La experta sumiller y fromelier Guillermina Sánchez Cerezo ha destacado como un valor la peculiaridad de los quesos y vinos de Canarias, que hace de ellos unos productos “únicos”. “No vendes solo un líquido”, apunta en el caso de los vinos de las Islas. Vendes también una singularidad geográfica y todo el trabajo que hay detrás. Tanto el vino como el queso, sostiene, son “productos vivos”.

Guillermina Sánchez Cerezo ha impartido un módulo sobre los quesos en restaurantes y en tiendas en el Curso Profesional de Sumiller del Campus del Vino de Canarias organizado por Canary Wine, que acoge, desde el pasado mes de febrero, el municipio tinerfeño de La Guancha. Durante los días 2 y 3 de abril, Sánchez Cerezo ha tratado la historia de los quesos, sus tipologías o clasificaciones, pero, también, otros aspectos relacionados con la restauración, como la manera de servirlos o cortarlos.

La reconocida sumiller ha asegurado que es un momento “interesante” para los profesionales del sector debido a las nuevas tendencias  sobre el consumo del queso. “El cliente ha evolucionado, está más formado y especializado que años atrás” y eso, afirma, es una oportunidad para mostrar todo lo que hay detrás del producto: su historia, sus características y sus fabricantes.

Sánchez Cerezo considera que la formación es esencial, sobre todo en regiones turísticas como Canarias, para saber explicar y vender al cliente todo lo que rodea al producto. La experta resalta las ventajas de consumir productos kilómetro cero o de cercanía que potencian la economía local y permiten conocer el origen de lo que comemos.
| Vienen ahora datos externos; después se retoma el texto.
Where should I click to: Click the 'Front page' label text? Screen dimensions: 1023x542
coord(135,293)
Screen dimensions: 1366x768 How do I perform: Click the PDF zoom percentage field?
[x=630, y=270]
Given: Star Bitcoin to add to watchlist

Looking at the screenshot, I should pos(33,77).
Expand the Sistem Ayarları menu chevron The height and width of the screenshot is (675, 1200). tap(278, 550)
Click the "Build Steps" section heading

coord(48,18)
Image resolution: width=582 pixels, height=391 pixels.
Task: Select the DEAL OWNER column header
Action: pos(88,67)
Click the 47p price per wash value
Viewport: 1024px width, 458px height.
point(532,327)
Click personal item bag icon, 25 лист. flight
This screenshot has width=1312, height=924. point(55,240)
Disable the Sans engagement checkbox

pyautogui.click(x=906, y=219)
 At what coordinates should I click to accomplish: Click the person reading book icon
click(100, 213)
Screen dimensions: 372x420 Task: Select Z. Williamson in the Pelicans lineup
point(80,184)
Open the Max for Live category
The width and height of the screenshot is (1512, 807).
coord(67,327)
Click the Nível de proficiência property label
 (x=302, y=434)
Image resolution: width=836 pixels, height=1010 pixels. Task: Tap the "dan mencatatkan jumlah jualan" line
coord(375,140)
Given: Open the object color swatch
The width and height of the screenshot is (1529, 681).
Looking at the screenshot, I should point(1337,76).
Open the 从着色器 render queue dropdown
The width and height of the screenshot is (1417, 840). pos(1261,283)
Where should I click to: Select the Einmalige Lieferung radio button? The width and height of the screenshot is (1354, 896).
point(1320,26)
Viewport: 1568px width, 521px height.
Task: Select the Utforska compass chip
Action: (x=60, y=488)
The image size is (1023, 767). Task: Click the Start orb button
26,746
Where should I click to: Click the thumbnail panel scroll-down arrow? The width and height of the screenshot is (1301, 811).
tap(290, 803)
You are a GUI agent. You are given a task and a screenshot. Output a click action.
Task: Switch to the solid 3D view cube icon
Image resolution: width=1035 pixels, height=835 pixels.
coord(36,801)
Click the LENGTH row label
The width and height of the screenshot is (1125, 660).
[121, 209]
Sánchez Cerezo compagina su participación en cursos y eventos con su trabajo en la tienda de quesos QAVA x Martín Afinador en Madrid, donde los productos que ofrece son todos de origen español y de carácter ecológico. Además, ejerce como “sumiller itinerante” en el Restaurante La Caníbal, cercano a la estación de Atocha de la capital madrileña.